Administration / exposure

Route of administration:

oral: gavage

Vehicle:

CMC (carboxymethyl cellulose)

Remarks:

CMC sodium salt

Details on oral exposure:

VEHICLE
- Concentration in vehicle: 400 mg test subtance/mL
- Amount of vehicle (if gavage): 0.5 mL/100 g b.w.
- Justification for choice of vehicle: Low water solubility, an attempt to disolve/suspend the test item in oil was conducted, solubility was weak. Carboxymthylcellulose sodium salt was used because his negligible toxicity.

DOSAGE PREPARATION
Shortly before the administration.

CLASS METHOD
- Rationale for the selection of the starting dose: Based on the bibliographic toxicity data of the test subtance.

Doses:

2000 mg/kg body weight

No. of animals per sex per dose:

6 in total, 3 female rats at the first step, 3 female rats at the second step

Control animals:

no

Details on study design:

- Duration of observation period following administration: 14 days
- Frequency of observations and weighing: The general observation at least once a day, detailed clinical observations on the administration day, 10, 30 and 60 minutes after the administration and then at hourly intervals up to 5 hours, then once a day up to 14 days. Animals were weighed directly before the administration of the test item, on day 7 and 14 before euthanasia.
- Necropsy of survivors performed: yes, after the day 14th observation period, all surviving animals were euthanized and subjected to gross examination.
- Other examinations performed: clinical signs, body weight, gross examinations.

Results and discussion

Mortality:

No mortalities were recorded.

Clinical signs:

other: No signs of toxicity were stated.

Gross pathology:

The gross examination did not reveal any pathological changes.

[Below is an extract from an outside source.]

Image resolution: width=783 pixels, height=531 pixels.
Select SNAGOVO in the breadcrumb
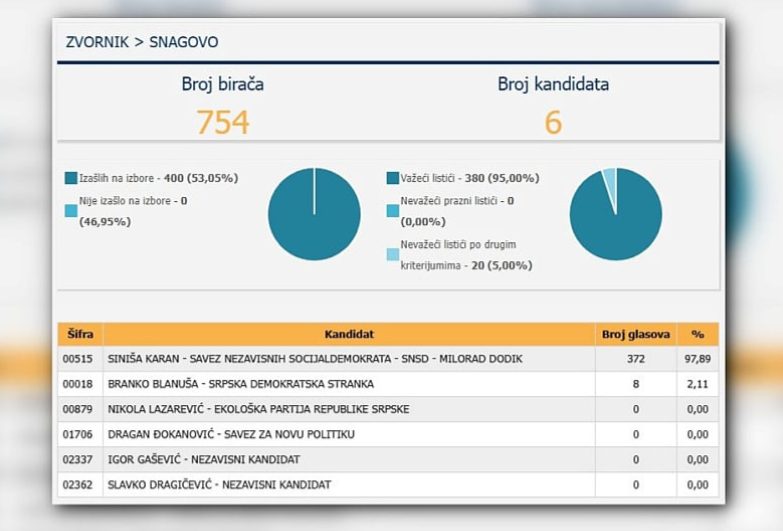click(x=183, y=42)
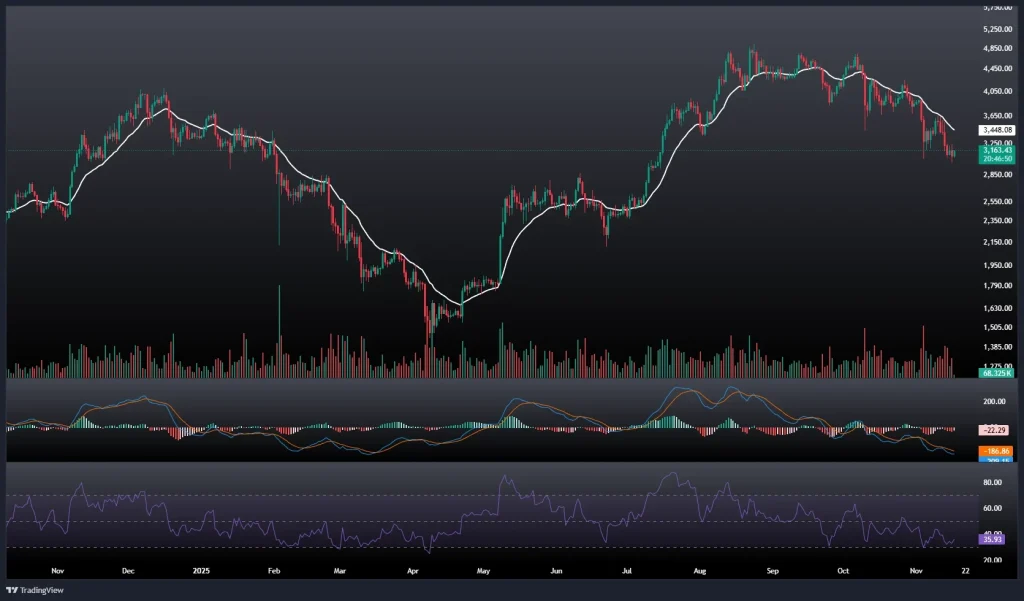Click the 5,250.00 price scale level

click(998, 29)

Applicant's summary and conclusion

Interpretation of results:

not classified

Remarks:

Migrated information Criteria used for interpretation of results: EU

Conclusions:

The oral-LD50 for amoxicillin trihydrate in female rats is above 2000 mg/kg bw.

Executive summary:

An acute oral toxicity study was conducted according to the acute toxic class method (OECD 423) under GLP conditions. In a first step amoxicillin trihydrate was administered at a single dose of 2000 mg/kg bw to 3 Wistar female rats suspended in 0.5 carboxymethylcellullose sodium salt in a volume of 0.5 mL/100 g b.w. by gavage, at the second step the test item was adminstered to 3 additional female rats under the same conditions. After the administration the test animals were observed for 14 days, general and detailed clinical observations were performed on a daily basis, body weights were determined on day 0, 7 and 14. After the 14 -day observation period the animals were euthanized and subjected to detailed gross examination. All the tested animals survived the entire experiment, the examinations did not reveal any pathological change in the animals. The oral LD-50 for amoxicillin trihydrate is above 2000 mg/kg bw.